George H. Smith, an American, takes up the cause of anti-religion in his book "Atheism, the Case Against God," with a vengeance. "As a human being," he writes, "I am appalled by the psychological damage caused by religious teaching." We went to Church on Sunday and to Catholic schools. Again, we were taught to respect our parents, to reach out to the needy, the sick, the homeless. We received an advanced education, and laughter had the right-of-way in our home. But we were, for Mr. Smith, an example of a damaged family.
He states that religious morality "serves the purpose of god (sic) not man." He ignores the commands to honor father and mother, not to steal, not to commit adultery or kill or bear false witness against another.

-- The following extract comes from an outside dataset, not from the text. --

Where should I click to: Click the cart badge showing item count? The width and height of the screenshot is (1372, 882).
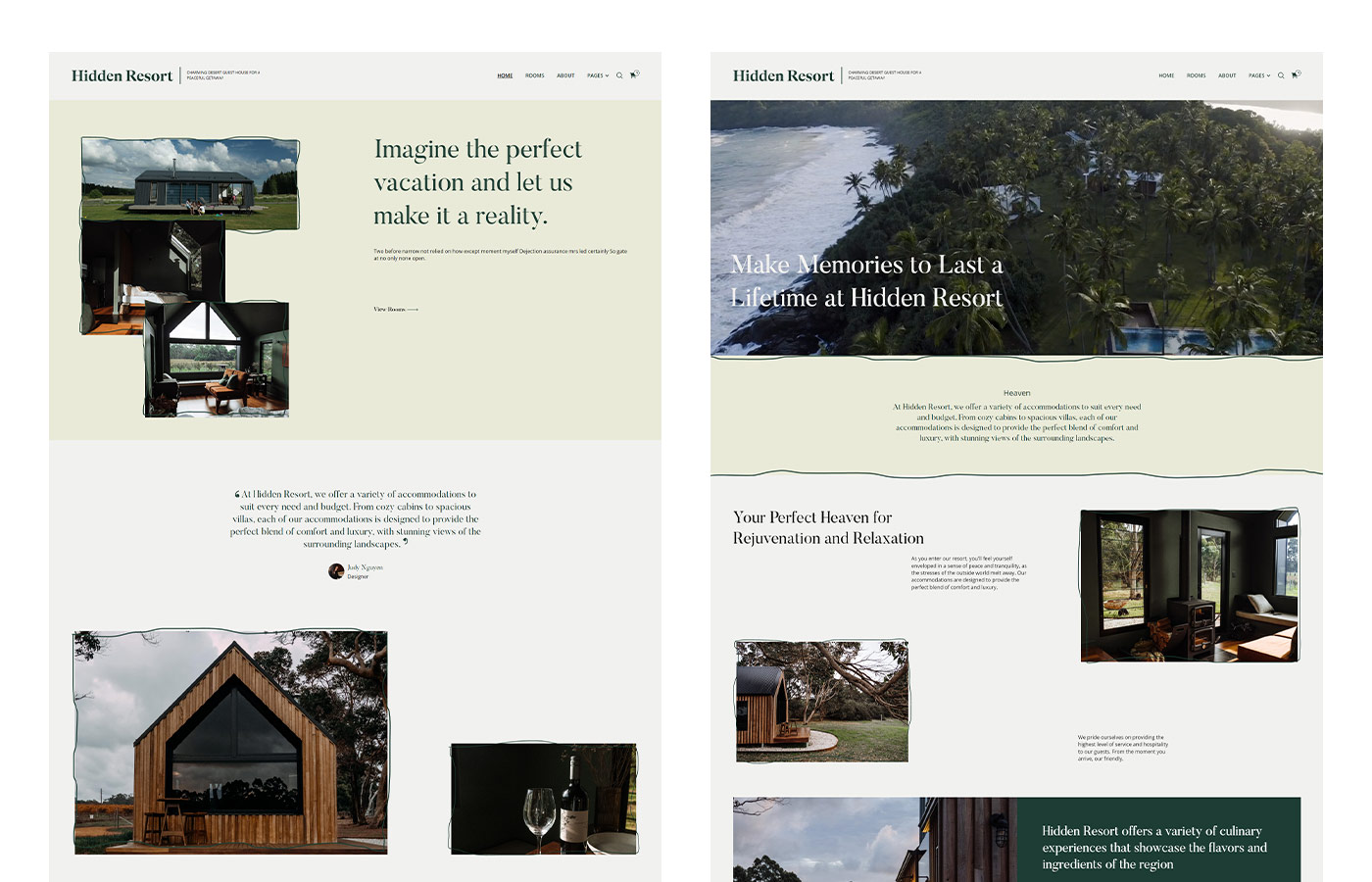(1298, 73)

Sam Harris is on a similar path as Hitchens and others in muckraking history for religous sinners. In his book "End of Faith" he states, "My purpose in this chapter has been to intimate, in as concise a manner as possible, some of the terrible consequences that have arisen, logically and inevitably, out of Christian faith." In contrast, the atheist Andre Comte-Sponville, in his book "The Little Book of Atheist Spirituality," says, "I owe much of what I am, or what I try to be, to the Christian religion." He states further, "The Inquisition, for example, or Islamic terrorism clearly prove beyone the shadow of a doubt that religion can be dangerous, but they prove nothing as to the existence of God. By definition, all religions are human. The fact that they all have blood on their hands could justifiably turn me into a misanthrope, but it is not an argument in favor of atheism -- which, indeed, has itself committed a fair number of crimes, particularly in the twentieth century." He adds, "Also, this tells us more about humanity than it does about religion." His problem with religion is in finding evidence of God's existence.

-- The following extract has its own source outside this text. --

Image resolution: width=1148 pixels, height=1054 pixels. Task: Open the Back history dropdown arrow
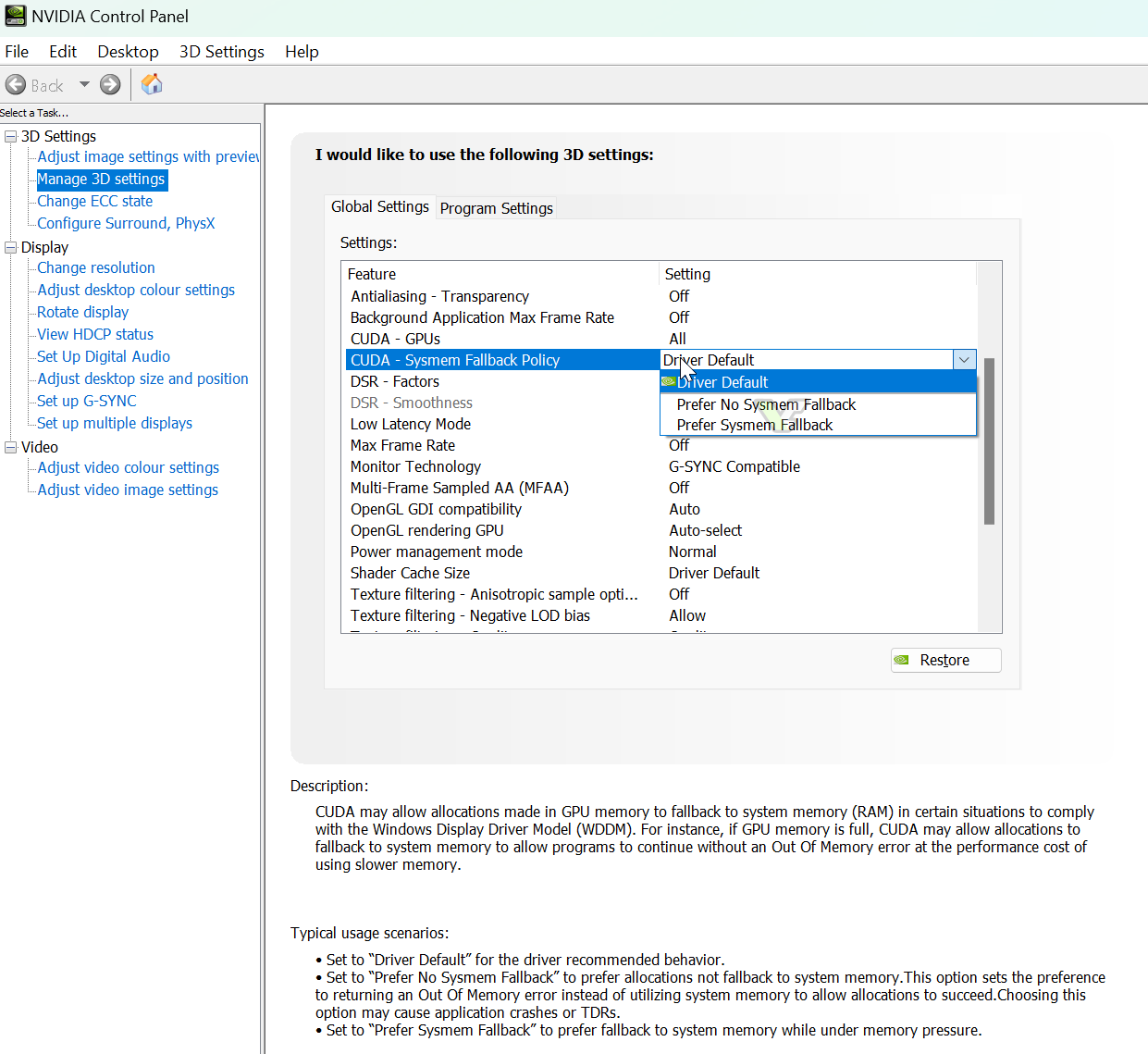point(84,85)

Daniel C. Dennett is less "impassioned" against religion than Dawkins, Hitchens, Onfray, Smith and Harris. However, his definition of religion as "social systems whose participants avow belief in a supernatural agent or agents whose approval is to be sought," diminishes religion to a branch of sociology. He admits that religion has widespread respect because of "the sense that those who are religious are well-intentioned, trying to lead morally good lives, earnest in their desire not to do evil, and to make amends for their transgressions."

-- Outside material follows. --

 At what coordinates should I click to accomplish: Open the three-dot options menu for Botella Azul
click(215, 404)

When I was a student of philosophy, I was convinced, and others agreed, that a psychoanalysis of the authors should preface their work, so that we could see what personality traits might be influencing their opinions. How valuable it would be now to be able to examine the life experiences, the hurts, and other psychological influences on the new atheists which are not revealed in their books. That could more clearly show us whence they come.
Since logic and science cannot prove the non-existence of God as the atheists concede, of necessity the matter is in the area of psychology. Their distorted survey of history is a flimsy refuge, unworthy of any scholar, from the real cause of atheism which patently is lodged, for whatever reason, in emotion, in their "impassioned" state.